**Source text:**
# Maryland Reptile Show 3/3/12



## carola1155 (Sep 10, 2007)

Is anyone from the board going to be in attendance?

Maryland Reptile Farm - Shows

What is this show usually like? I've only ever been to Hamburg... should I show up early or else face the long wait of doom like Hamburg?

Thanks!


----------



## mydumname (Dec 24, 2004)

The havre de grace show I believe?

Its smaller. You wont have to get there early. There are a lot of tolls getting to md and back tho.


----------



## carola1155 (Sep 10, 2007)

Thanks for the reply.

Yes, the Havre De Grace show... I'm actually heading down to Baltimore for the weekend and swinging by Sean Stewart's to pick up some frogs so I figured I could stop by the Reptile Show on my way down to scope it out and maybe pick up some tanks and/or supplies.


----------



## mydumname (Dec 24, 2004)

I did the same back in december....show followed by seans...ha. have fun.


----------



## dartsami (Oct 30, 2006)

carola1155 said:


> Thanks for the reply.
> 
> Yes, the Havre De Grace show... I'm actually heading down to Baltimore for the weekend and swinging by Sean Stewart's to pick up some frogs so I figured I could stop by the Reptile Show on my way down to scope it out and maybe pick up some tanks and/or supplies.

**Given records:**
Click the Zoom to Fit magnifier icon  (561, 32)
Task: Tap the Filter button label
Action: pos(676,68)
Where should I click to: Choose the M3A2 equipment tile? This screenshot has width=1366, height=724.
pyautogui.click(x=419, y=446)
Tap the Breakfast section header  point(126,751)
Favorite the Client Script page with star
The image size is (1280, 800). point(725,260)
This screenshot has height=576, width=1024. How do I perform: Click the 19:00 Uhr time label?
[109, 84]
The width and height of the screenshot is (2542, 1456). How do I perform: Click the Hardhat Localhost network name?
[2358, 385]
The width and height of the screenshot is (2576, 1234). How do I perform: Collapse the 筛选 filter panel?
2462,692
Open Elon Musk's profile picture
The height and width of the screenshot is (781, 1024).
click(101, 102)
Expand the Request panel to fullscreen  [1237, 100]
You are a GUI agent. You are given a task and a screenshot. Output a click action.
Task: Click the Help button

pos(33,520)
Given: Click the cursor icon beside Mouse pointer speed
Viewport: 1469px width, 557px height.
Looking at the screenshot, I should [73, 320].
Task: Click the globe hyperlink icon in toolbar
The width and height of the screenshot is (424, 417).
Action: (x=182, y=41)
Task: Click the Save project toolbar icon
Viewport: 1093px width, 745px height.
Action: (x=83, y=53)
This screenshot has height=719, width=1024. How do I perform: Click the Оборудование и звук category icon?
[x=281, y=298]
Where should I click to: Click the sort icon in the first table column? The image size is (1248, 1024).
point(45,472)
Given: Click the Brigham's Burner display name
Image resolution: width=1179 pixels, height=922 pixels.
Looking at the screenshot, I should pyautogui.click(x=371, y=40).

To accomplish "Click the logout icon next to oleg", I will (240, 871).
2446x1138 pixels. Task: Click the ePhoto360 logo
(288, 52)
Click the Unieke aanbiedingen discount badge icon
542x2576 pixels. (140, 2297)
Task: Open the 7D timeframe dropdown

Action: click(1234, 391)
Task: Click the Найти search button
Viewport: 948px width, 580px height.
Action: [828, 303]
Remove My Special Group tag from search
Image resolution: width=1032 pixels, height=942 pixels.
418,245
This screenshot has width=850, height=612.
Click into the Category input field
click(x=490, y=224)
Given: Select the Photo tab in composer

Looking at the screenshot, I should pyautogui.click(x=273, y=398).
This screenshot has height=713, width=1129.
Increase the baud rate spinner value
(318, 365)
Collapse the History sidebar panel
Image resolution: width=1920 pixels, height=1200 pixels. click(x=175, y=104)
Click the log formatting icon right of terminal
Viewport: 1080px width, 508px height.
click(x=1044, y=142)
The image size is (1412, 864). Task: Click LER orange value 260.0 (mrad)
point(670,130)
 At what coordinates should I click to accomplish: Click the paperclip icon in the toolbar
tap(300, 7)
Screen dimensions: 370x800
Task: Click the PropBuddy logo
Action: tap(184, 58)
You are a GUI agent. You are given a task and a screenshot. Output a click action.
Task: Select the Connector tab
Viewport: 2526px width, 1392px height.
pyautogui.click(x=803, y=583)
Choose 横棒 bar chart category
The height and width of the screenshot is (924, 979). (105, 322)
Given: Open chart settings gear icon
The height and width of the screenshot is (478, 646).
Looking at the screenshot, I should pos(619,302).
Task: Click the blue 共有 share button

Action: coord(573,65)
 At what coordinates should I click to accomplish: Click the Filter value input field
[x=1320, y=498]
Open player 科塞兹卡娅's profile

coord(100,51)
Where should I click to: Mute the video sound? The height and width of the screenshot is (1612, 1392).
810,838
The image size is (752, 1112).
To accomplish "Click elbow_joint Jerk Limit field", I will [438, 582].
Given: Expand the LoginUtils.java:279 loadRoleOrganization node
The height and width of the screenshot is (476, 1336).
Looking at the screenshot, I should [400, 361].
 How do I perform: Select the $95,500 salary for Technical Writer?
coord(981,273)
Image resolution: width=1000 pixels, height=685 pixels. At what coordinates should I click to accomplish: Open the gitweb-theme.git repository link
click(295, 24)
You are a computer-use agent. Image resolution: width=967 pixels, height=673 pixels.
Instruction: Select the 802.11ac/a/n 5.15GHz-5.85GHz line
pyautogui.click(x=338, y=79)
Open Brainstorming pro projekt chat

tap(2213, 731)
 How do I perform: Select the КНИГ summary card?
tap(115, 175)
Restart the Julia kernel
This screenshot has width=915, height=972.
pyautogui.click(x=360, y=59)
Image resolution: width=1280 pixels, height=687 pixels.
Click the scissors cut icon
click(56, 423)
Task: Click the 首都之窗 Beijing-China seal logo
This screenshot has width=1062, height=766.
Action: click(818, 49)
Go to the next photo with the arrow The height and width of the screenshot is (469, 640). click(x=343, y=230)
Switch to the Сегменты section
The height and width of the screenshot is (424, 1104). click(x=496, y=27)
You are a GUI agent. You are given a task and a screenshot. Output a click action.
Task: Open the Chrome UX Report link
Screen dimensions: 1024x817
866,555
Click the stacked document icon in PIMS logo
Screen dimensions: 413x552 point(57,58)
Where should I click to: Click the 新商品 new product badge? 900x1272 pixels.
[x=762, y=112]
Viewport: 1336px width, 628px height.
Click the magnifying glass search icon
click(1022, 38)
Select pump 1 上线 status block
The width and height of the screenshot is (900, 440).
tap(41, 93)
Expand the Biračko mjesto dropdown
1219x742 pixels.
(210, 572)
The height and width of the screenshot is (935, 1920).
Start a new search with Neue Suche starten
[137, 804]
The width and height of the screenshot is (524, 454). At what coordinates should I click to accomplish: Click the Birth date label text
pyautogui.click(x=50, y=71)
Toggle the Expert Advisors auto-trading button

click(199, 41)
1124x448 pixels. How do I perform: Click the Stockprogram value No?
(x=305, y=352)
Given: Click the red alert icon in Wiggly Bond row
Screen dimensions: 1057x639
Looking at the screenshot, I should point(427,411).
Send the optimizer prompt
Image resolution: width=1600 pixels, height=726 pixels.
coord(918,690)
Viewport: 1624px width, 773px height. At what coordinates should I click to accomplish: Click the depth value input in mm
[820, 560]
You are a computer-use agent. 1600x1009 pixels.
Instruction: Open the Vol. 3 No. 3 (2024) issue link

**Short problem A:** In the reptile show thread, which show has carola1155 attended before?
**Short problem B:** Continue the Maryland reptile show forum thread, picking up after the final quoted post.

**Task result A:** Hamburg

**Task result B:**
Stop by and Say Hi. I will be there vending.


----------



## carola1155 (Sep 10, 2007)

Awesome! What is the plant selection usually like there? I'm working on a couple new tanks... I need plants and some driftwood


----------



## dartsami (Oct 30, 2006)

carola1155 said:


> Awesome! What is the plant selection usually like there? I'm working on a couple new tanks... I need plants and some driftwood


Not too much on plants, but its a great place to buy dry goods, tanks, etc. Prices are better than any pet store around. It is a pretty small show.

I will have CV imitators, varadero and patricia, FF's Springtails, and woodlice.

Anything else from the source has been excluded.